The wall slides down, and the three receivers look into the Shaman's tent. The Shaman himself is surprised and terrified at the intrusion. "Help!" he yells in Goblin. "I am being attacked!" It may be faint, but Zolark detects an unmistakable accent in his speech.

Ssservalax throws a javelin at the Shaman. She uses a technique shown to her by Gryfflick, a killing chimaera wotking in Termination, but only grazes him. Zolark stands back, knowing himself to be ineffective in combat. Gnorman meanwhile takes out one of his exploding orbs from his sack and lobs it at the back of the tent where he can now see the hobgoblin virgin maiden warriors standing up and coming to the Shaman's rescue. The orb explodes, and the front of the tent collapses. The back of the tent is fastened to the wall and so stands, but the tent itself has caught fire. The Shaman points at Ssservalax, and a stream of purple light shoots from his finger and burns her.

Zolark decides it is time for him to intervene. He jumps directly at the shaman, with the idea of rolling him into the fire. He succeeds, but also catches fire himself. He stands back up nonetheless and tries to stab the Shaman with the dagger he took from the corpses, but to no avail. The Shaman starts yelling... in Common and slapping himself to extinguish the flames! As he finally manages it, Gnorman starts pelting him with well shot slingstones. The shaman looks Gnorman intently in the eyes, and the gnome senses a wave of friendship pass through him. He strains to resist though and manages not to be swayed by the magic.

Ssservalax has run out of javelins. It's time to move in close and start hitting with her stick. Zolark realises that unless he puts himself out, he's going to burn to death. He remembers a discussion with Eldorg, a dark elf who works in maintenance. Eldorg told him that after the great fire of level 17, Maintenance discreetly implemented a policy of having sand bags hanging in many dungeon areas. He looks around, and indeed there's such a bag. He slashes it with his dagger and the sand douses the flames on him.

Meanwhile, the warrior maidens have been hacking at the front of the tent. The receivers can also hear the barks of the hobgoblin chief. They start to see their blades cutting through the fabric. Time is running short.

Ssservalax manages to graze the Shaman again with his stick, but it's one of Gnorman's slingstones, right between the eyes, that finally downs the Shaman. Just as he hits the floor, the Hobgoblin chief and the warrior maidens appear, weapons drawn and ready to hack the receivers to bits.

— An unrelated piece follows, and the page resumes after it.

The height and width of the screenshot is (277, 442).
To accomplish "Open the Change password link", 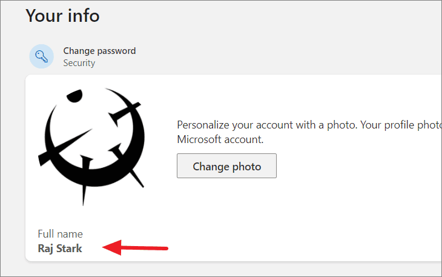I will [99, 51].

- Look! Zolark yells, pointing at the Shaman's body.

The body is elongating. Its skin changes to a more pinkish colour, blonde hair and a beard appear: in death, the Shaman is shapeshifting back into the Magician. The Hobgoblins cry in horror, and the chief yells at Zolark:

- What is this sorcery? Where is our Shaman?
- I suspect you will find its dead body in your antechamber. This magician used sorcery to take his place, disguise the body and and live amongst your tribe.
- Why did you not tell us?
- You would not have believed us, and we would be dead by now.
- That may be true. I suppose you have our thanks for ridding us of this intruder, then.
- That's fine. He's the one we were after. We will now take what he carries with him and be on our way.

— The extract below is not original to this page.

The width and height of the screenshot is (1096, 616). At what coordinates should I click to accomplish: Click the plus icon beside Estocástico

They strip the body of any valuables. These include an ornate bracelet with a drawn frieze that shows a man turning into a bear and back. Also, Zolark finds on him an old map that shows the Halls of the Dwarves and points to the fake treasury with this mention: "gold aplenty in the Dwarven King's Treasury".

- Those marketing guys, Ssservalax hisses looking over the Goblin's shoulder, they are very sssuccesssful, yesss?

The receivers ask the chief if they may rest in the hall before being on their way, and although troubled by their presence, the chief now fears them a little. He agrees. When most of the tribe is asleep, they slip out through the weapon's storage room with the equipment of the four receivers. Thus their way in isn't revealed to the hobgoblins. They drop the equipment in the central column to a representative of supplies who will inventory them. Before that though, they look inside the purses of the dead adventurers and each choose to keep a little gold for themselves.

Once back in the receivers' quarters, they give Zyylla a quick summary of the mission (omitting their own pilfering, obviously). Zyylla is pleased, and commends Gnorman on using his exploding items wisely. They then head out to the Map Library to hand the map back to Irma, who inspects every corner of it before declaring it intact. Finally, they hand back their equipment to a bored Quinlan, and can finally head out to their bunkbeds and get a well deserved rest.


----------



## Sammael99 (Sep 25, 2017)

*Mission #2: Wrong Assessment*

Following the completion of their mission, and particularly upon hearing how cleverly Gnorman got the metamorphosed magician to betray himself, Zyylla sponsored the gnome for Employee of the Month, and Gnorman was chosen by the board of directors. He leaves for a week of well-deserved rest in the upper levels of Dungeon, Inc. where (presumably) he'll be able to smooch to the important people in the company.

Meanwhile, it's more work for Ssservalax and Zolark. Following an unfortunate series of accidents amongst receivers, Zyylla reshuffles the teams around and adds Banult, a reckless dwarf and Rodriguez, a go-getting skeleton to the team. She calls the four of them in for an urgent mission. 

- Marketing has set up this scheme a few years ago, she explains. They call it 'proactive advertising' and a number of client areas work this way. In this case, it's the Lair of the Reptile God. It's an area with some big lizardy monster that Troglodyte residents worship. People from advertising regularly set up teams to go to the Outside and bring back some villagers for 'sacrifice' to the Reptile God. That way, adventurers are continually attracted to that area.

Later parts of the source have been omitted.